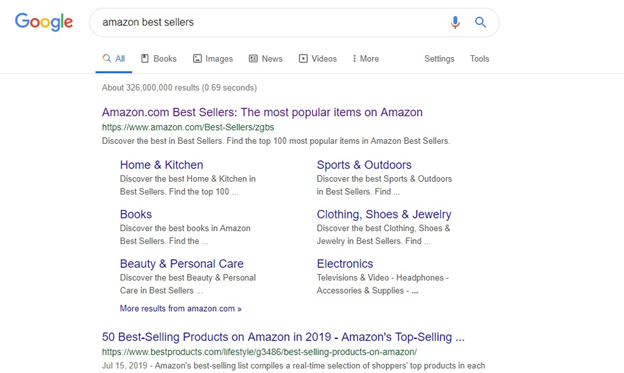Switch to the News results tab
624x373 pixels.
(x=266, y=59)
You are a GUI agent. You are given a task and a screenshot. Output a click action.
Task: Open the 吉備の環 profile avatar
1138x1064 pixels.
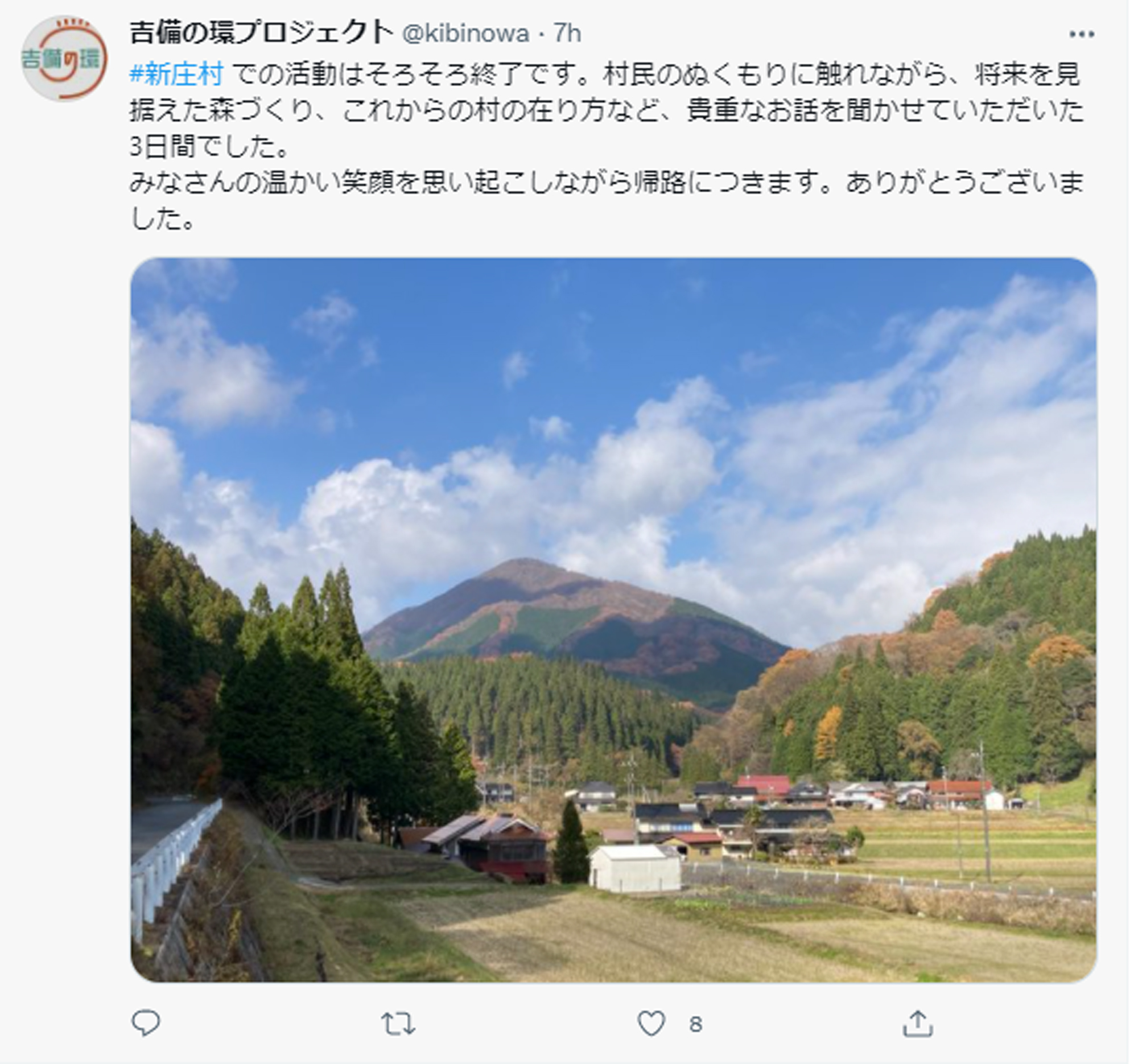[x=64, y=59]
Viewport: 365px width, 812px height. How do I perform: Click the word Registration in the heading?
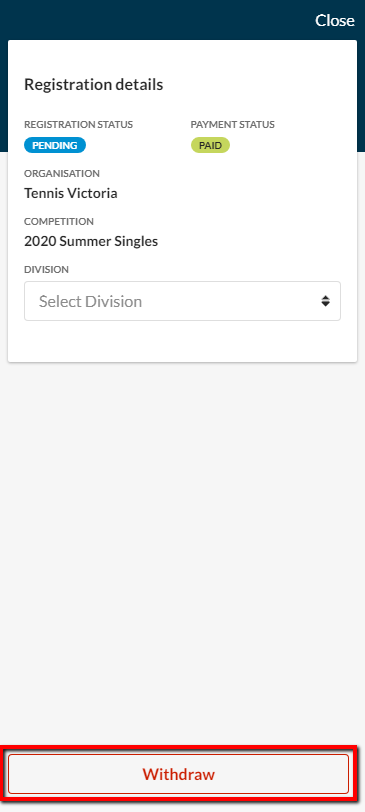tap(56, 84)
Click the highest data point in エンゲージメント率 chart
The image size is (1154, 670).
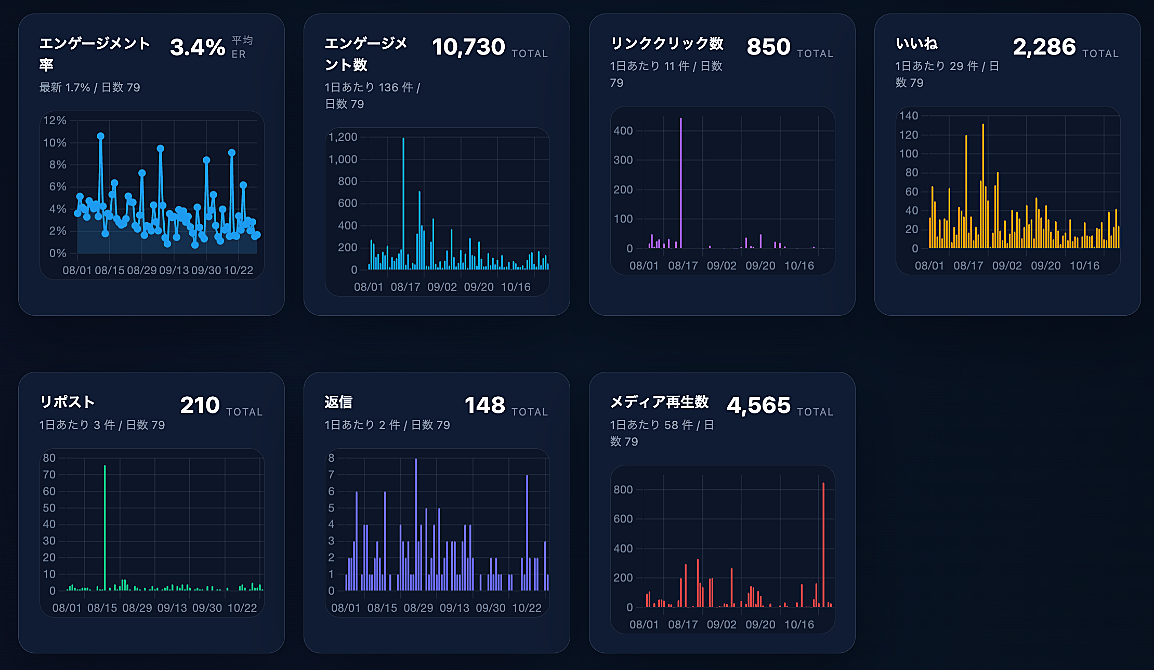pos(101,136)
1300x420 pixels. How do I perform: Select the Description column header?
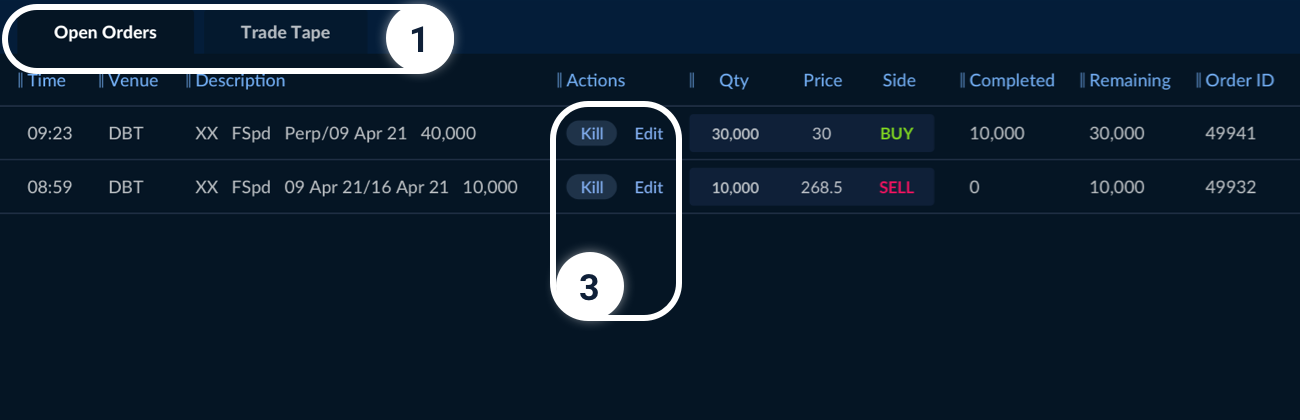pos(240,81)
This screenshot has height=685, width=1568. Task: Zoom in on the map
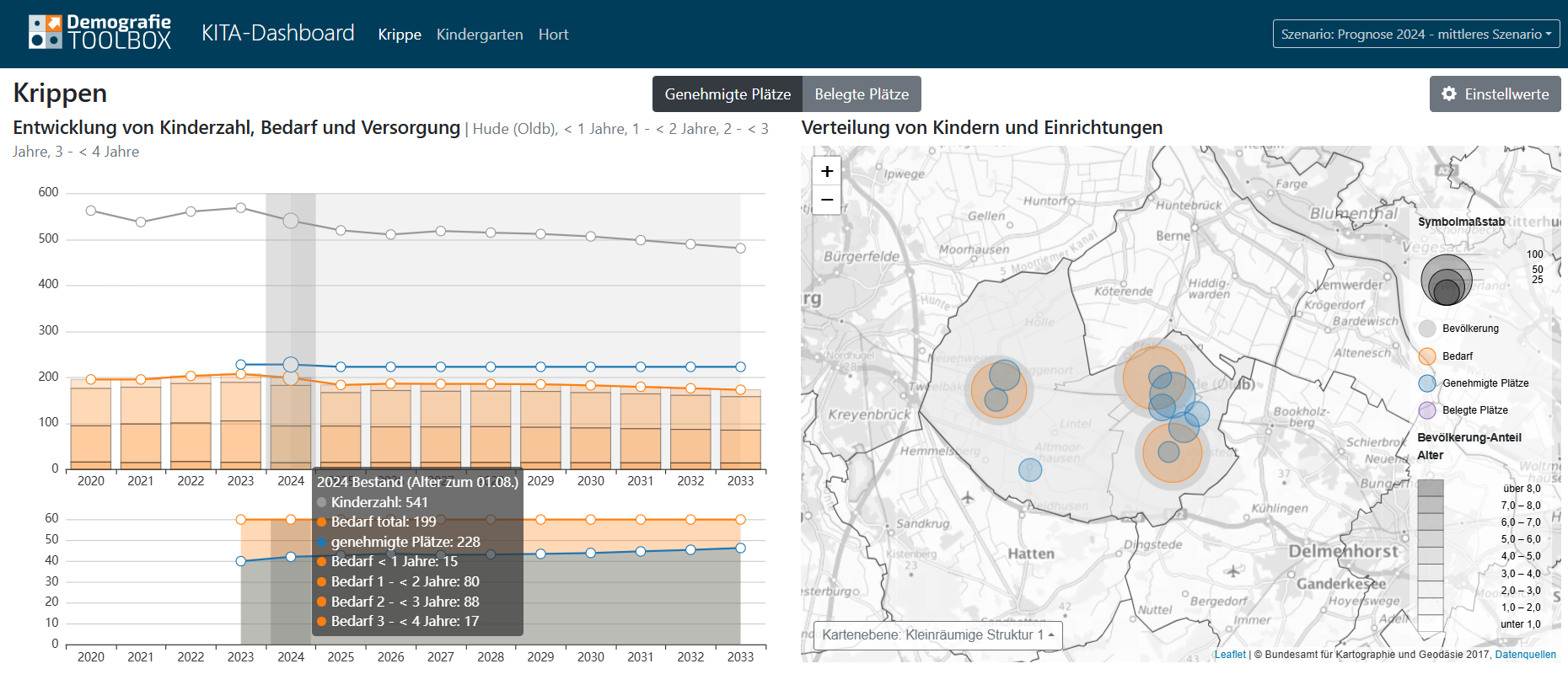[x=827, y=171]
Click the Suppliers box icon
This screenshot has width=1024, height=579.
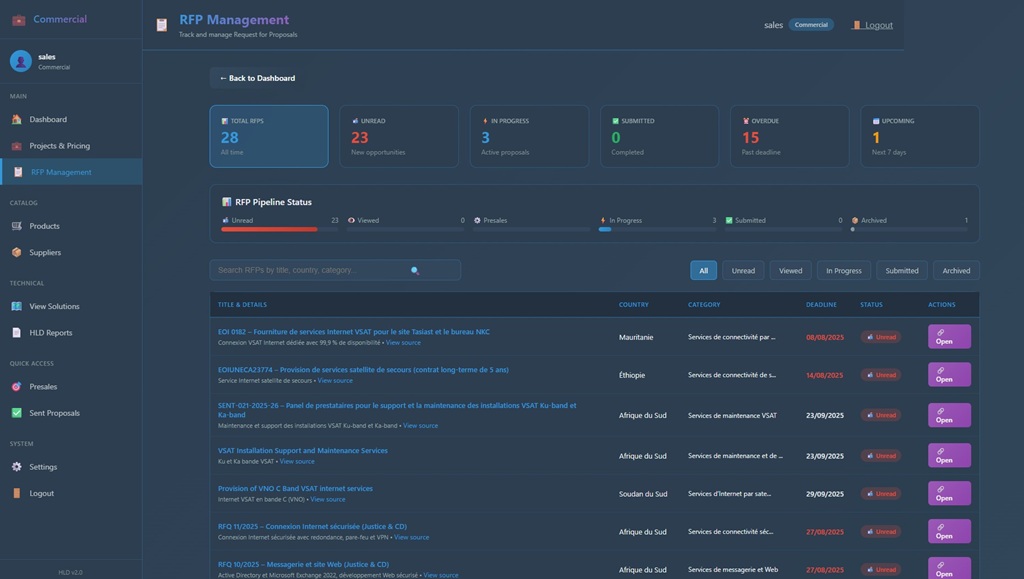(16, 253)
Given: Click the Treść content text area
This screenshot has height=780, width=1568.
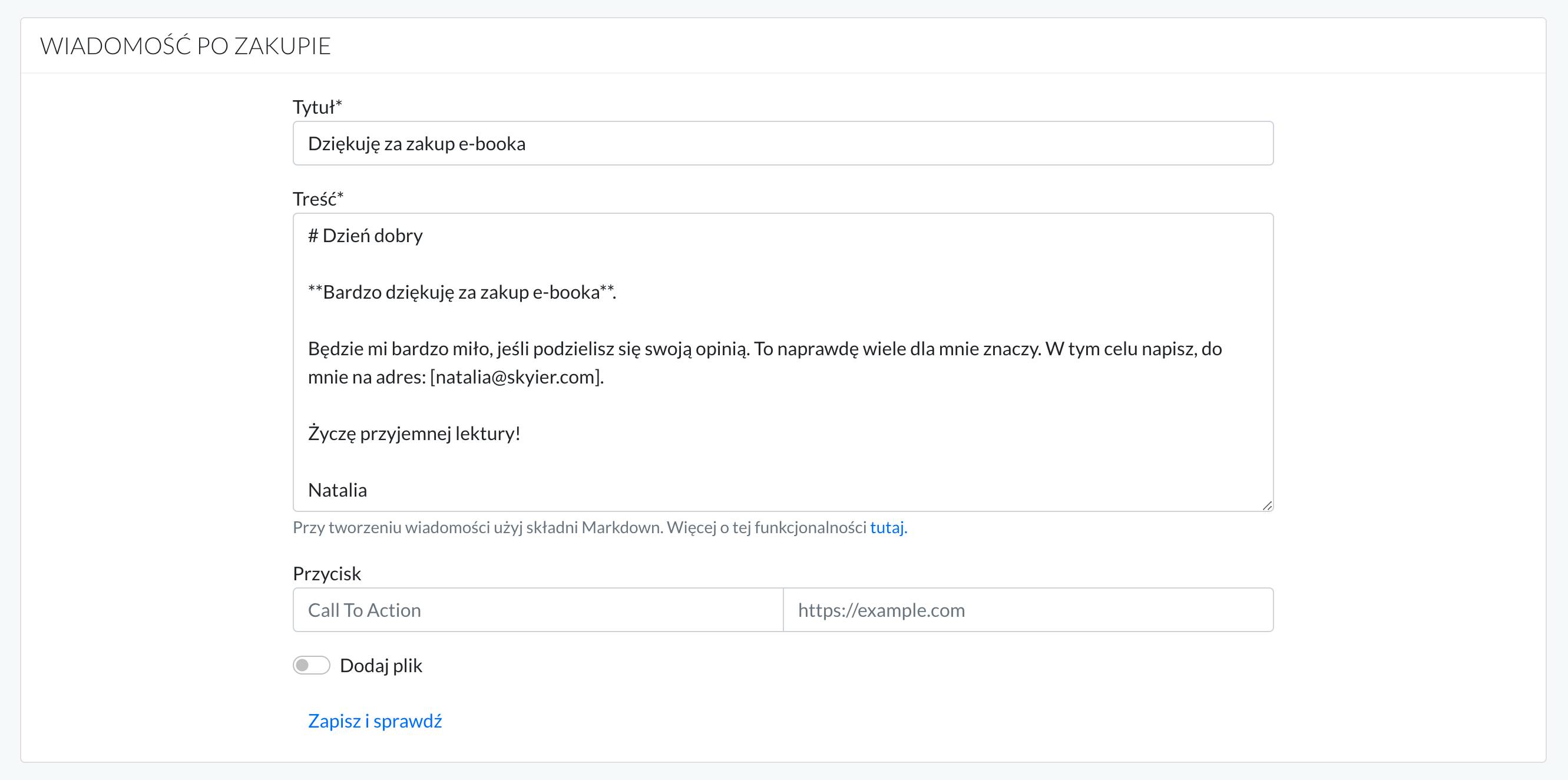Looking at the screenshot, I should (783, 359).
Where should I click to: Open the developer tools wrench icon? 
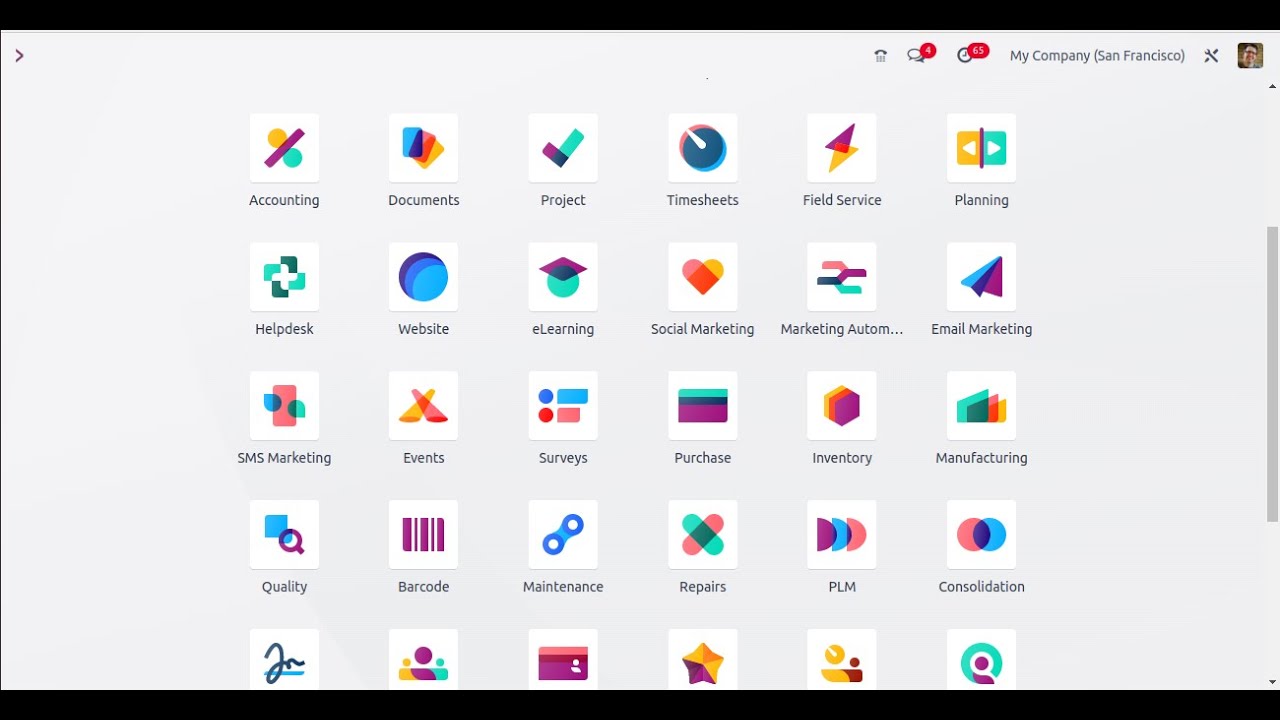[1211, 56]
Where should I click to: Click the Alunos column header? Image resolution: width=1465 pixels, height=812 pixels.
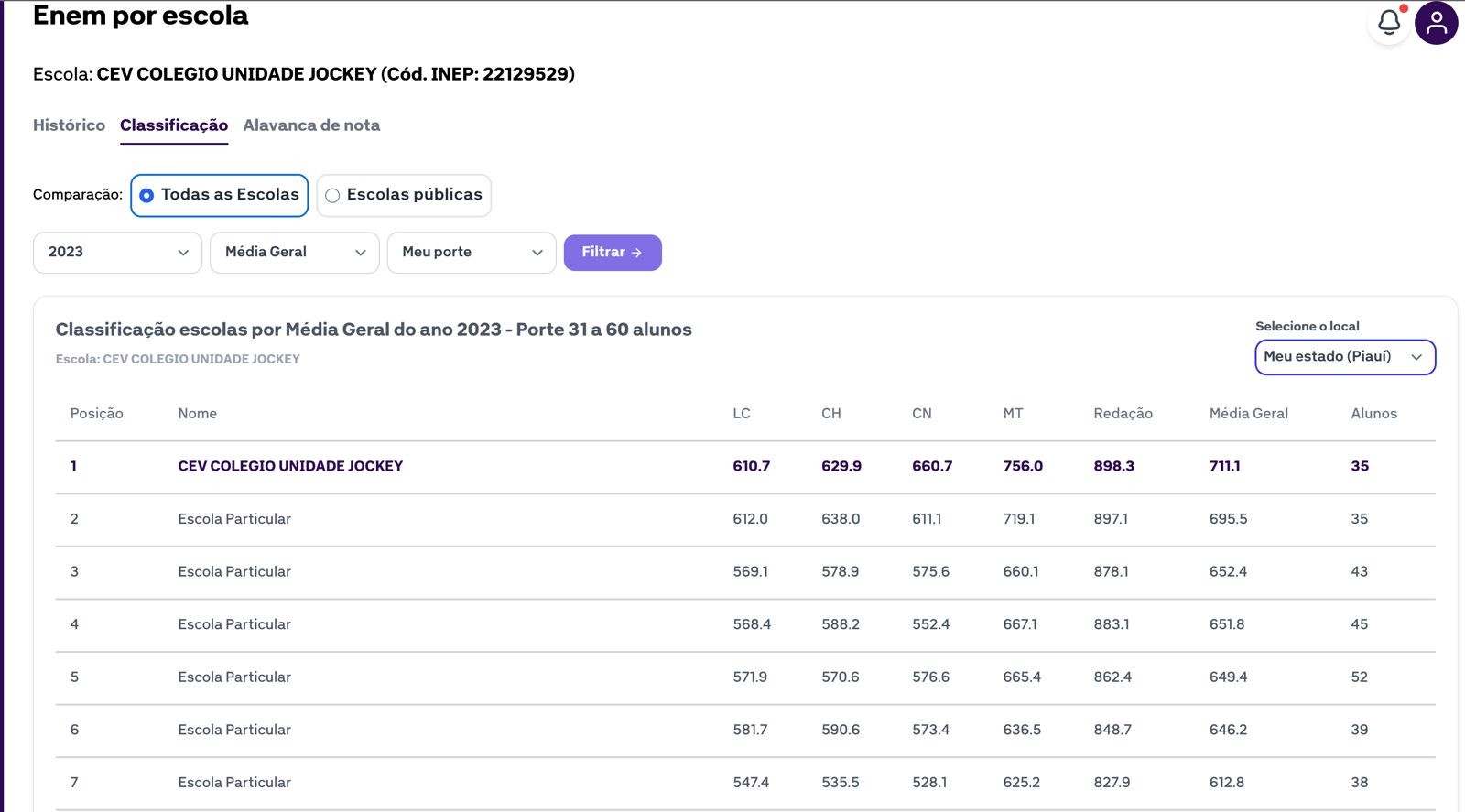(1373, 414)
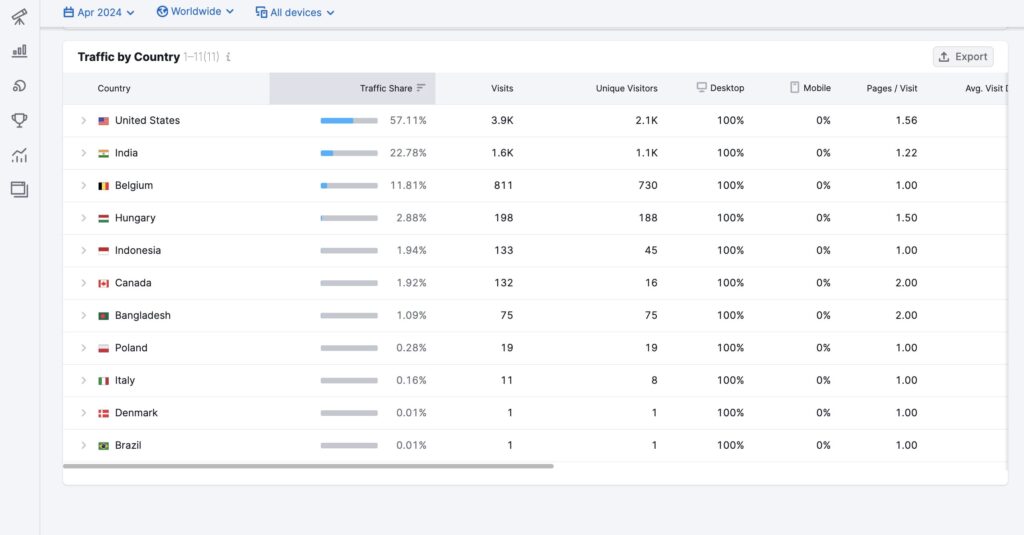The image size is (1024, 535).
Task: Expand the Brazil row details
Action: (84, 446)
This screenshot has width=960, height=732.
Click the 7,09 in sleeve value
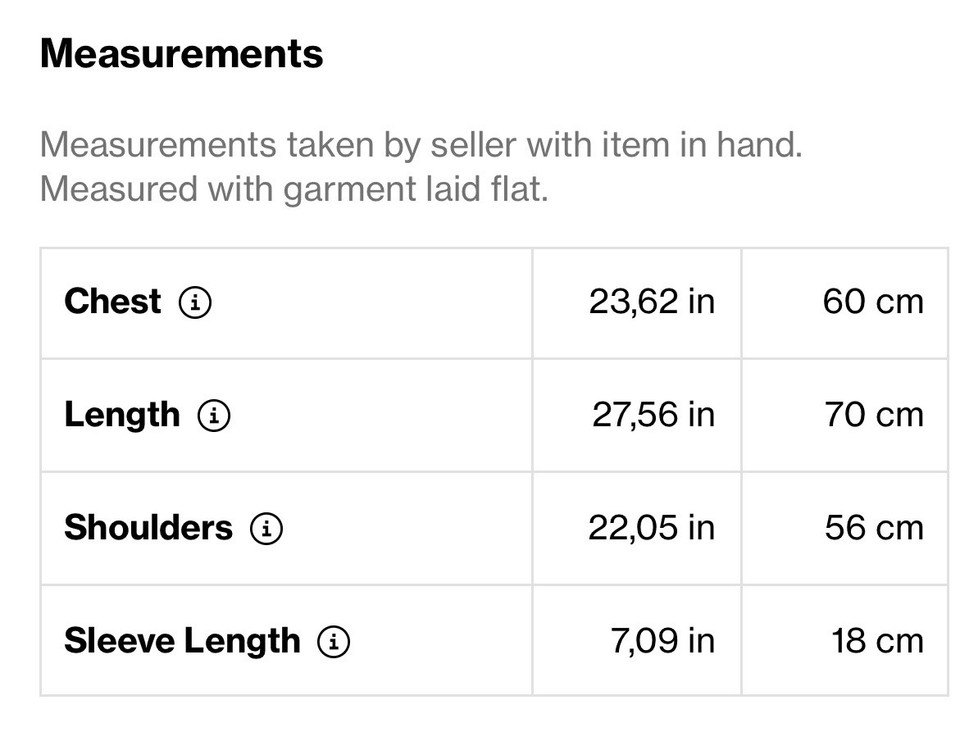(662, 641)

++++++++

__PROBLEM TO WORK ON__.
The output consists of exactly the lines from the one containing "This screenshot has height=685, width=1568." through the last line of the listing, both included, with no pictures.

__REPLY__.
This screenshot has height=685, width=1568. Task: Zoom in on the map
[x=827, y=171]
Click the Suppliers box icon
This screenshot has width=1024, height=579.
(16, 253)
Given: Click the Treść content text area
This screenshot has height=780, width=1568.
Looking at the screenshot, I should (783, 359).
Where should I click to: Open the developer tools wrench icon? 
[1211, 56]
Where should I click to: Click the Alunos column header? Image resolution: width=1465 pixels, height=812 pixels.
(1373, 414)
The image size is (1024, 535).
Task: Expand the Brazil row details
Action: (84, 446)
This screenshot has width=960, height=732.
Click the 7,09 in sleeve value
(662, 641)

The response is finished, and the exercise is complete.